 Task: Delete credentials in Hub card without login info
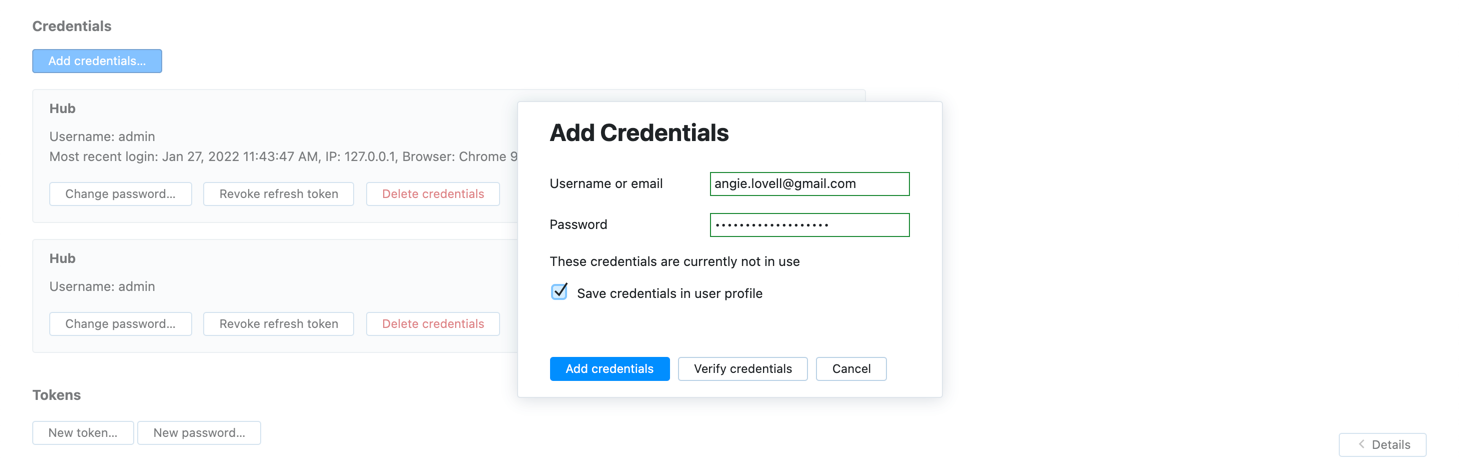click(433, 324)
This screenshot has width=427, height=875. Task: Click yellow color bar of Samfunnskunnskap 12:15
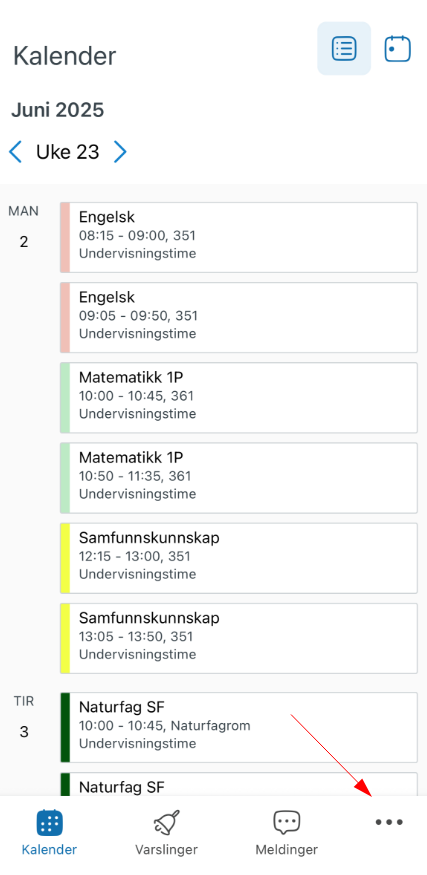point(65,558)
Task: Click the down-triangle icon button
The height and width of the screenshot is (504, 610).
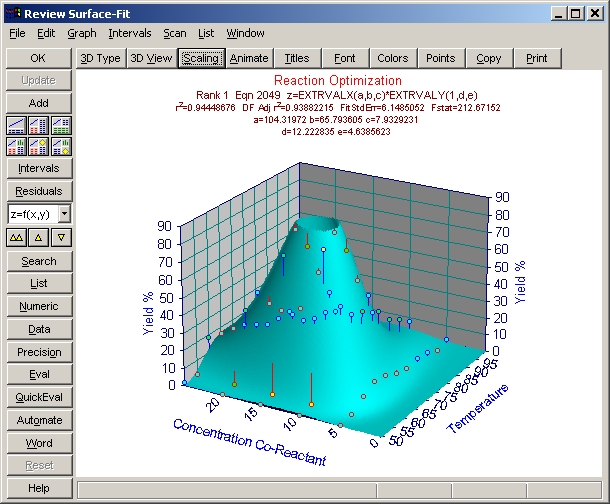Action: coord(61,237)
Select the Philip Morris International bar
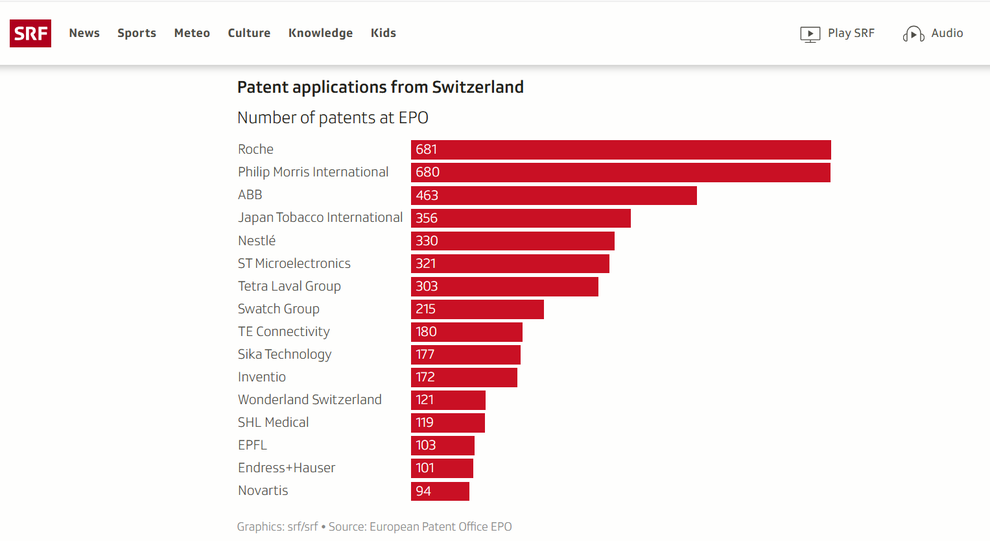 pyautogui.click(x=620, y=172)
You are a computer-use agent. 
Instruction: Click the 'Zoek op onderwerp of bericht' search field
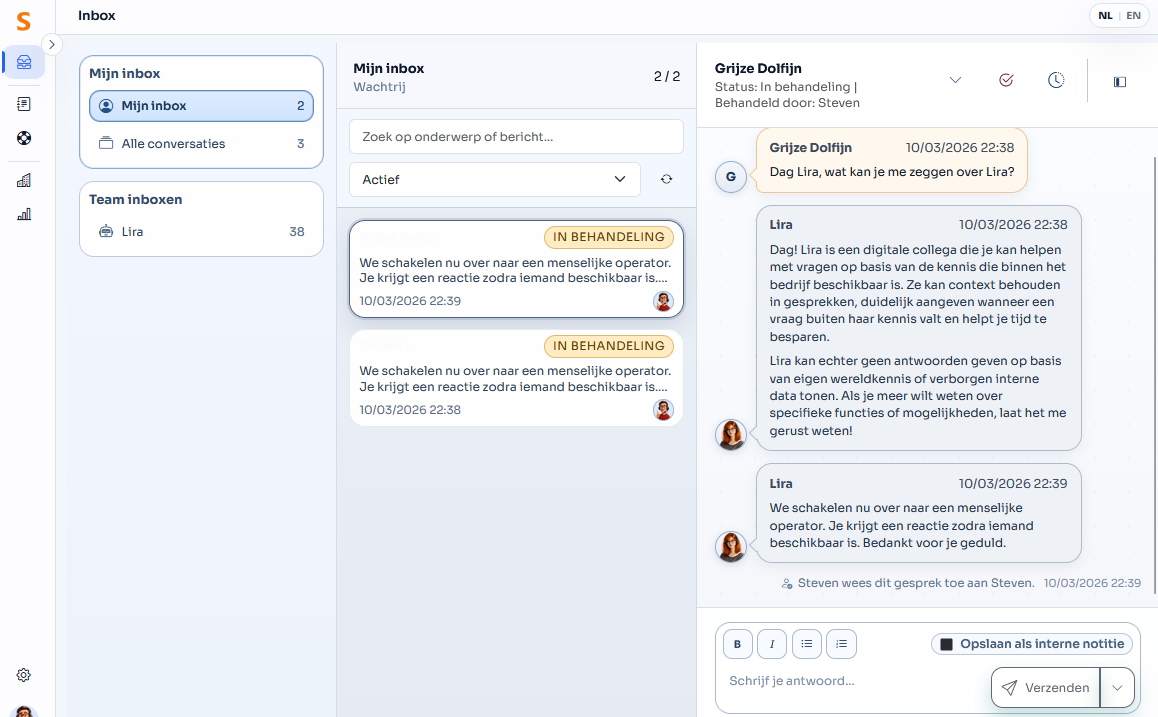(515, 136)
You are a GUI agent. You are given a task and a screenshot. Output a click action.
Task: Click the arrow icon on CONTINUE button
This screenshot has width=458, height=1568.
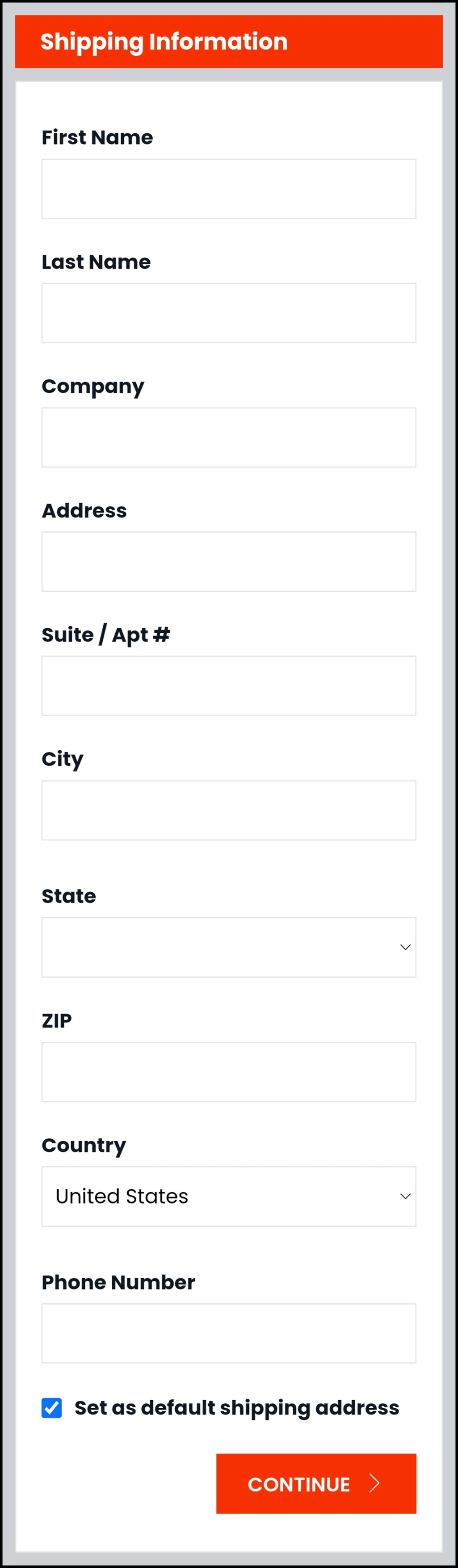(375, 1483)
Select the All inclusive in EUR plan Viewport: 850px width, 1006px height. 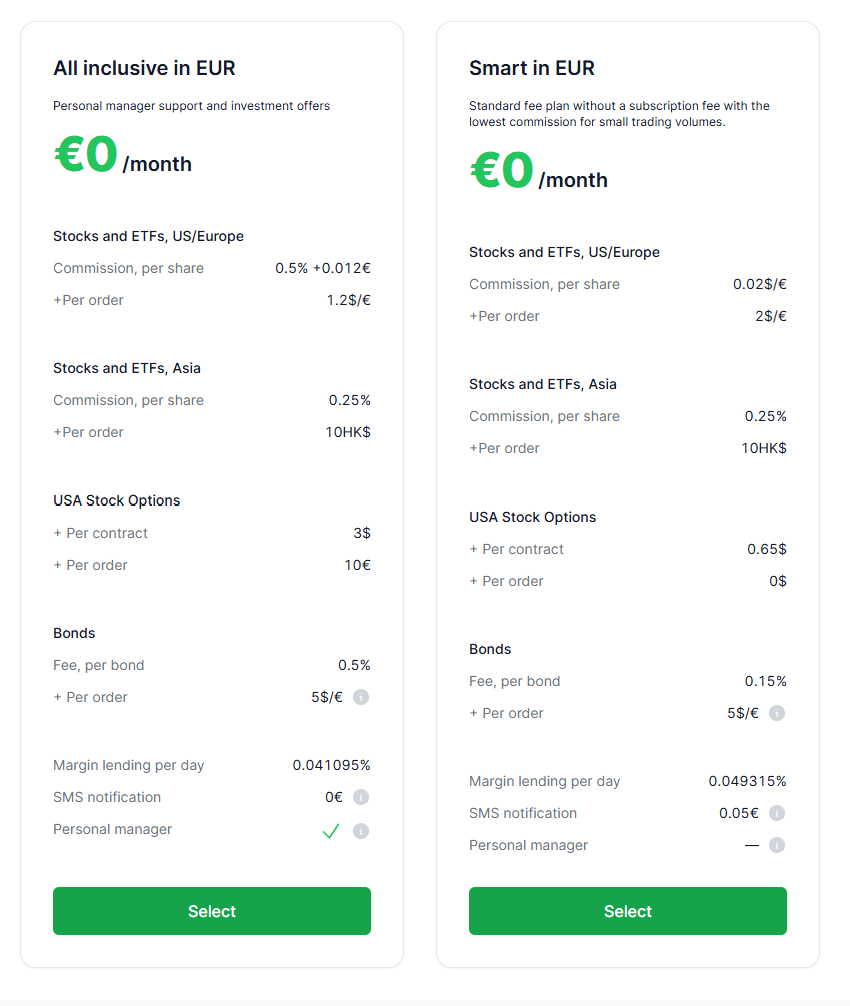click(x=212, y=911)
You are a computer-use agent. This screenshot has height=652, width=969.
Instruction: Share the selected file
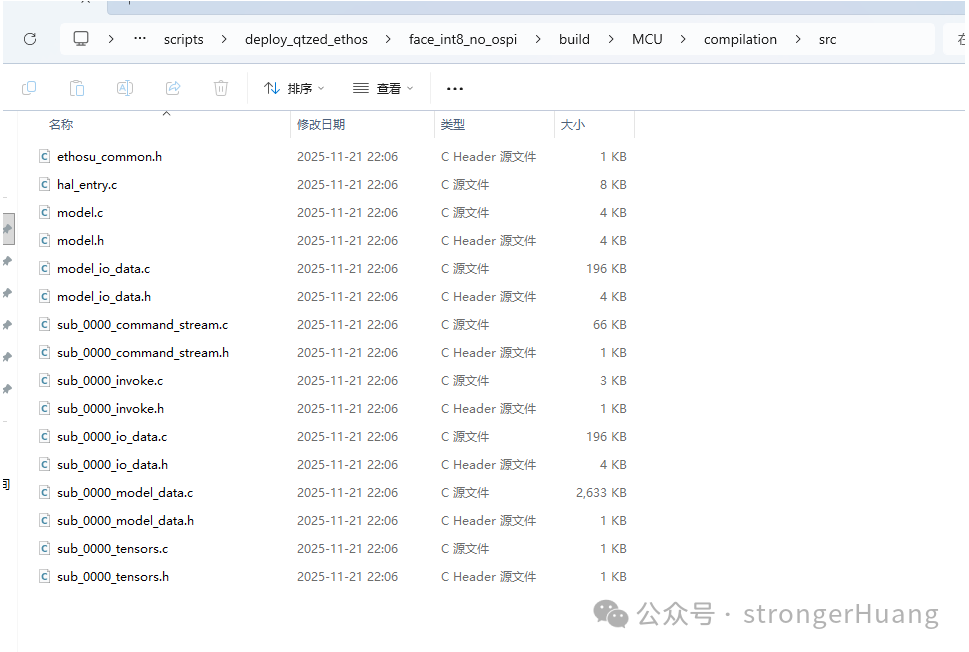coord(172,88)
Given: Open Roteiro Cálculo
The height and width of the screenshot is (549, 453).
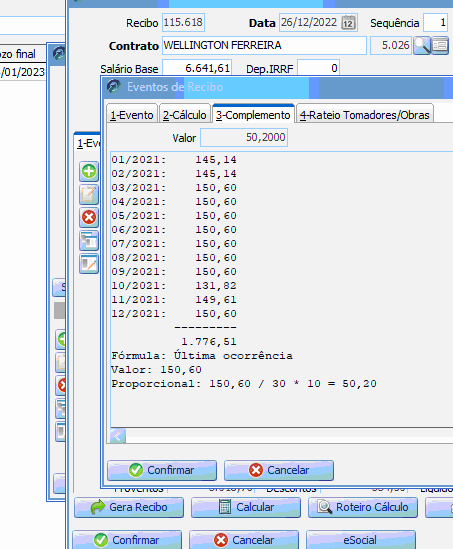Looking at the screenshot, I should 363,507.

▸ **What you have to do**: If a line in the listing has "button" in it, report that line.

▸ **Result of the task**:
Task: Click the down-triangle icon button
Task: Click the arrow icon on CONTINUE button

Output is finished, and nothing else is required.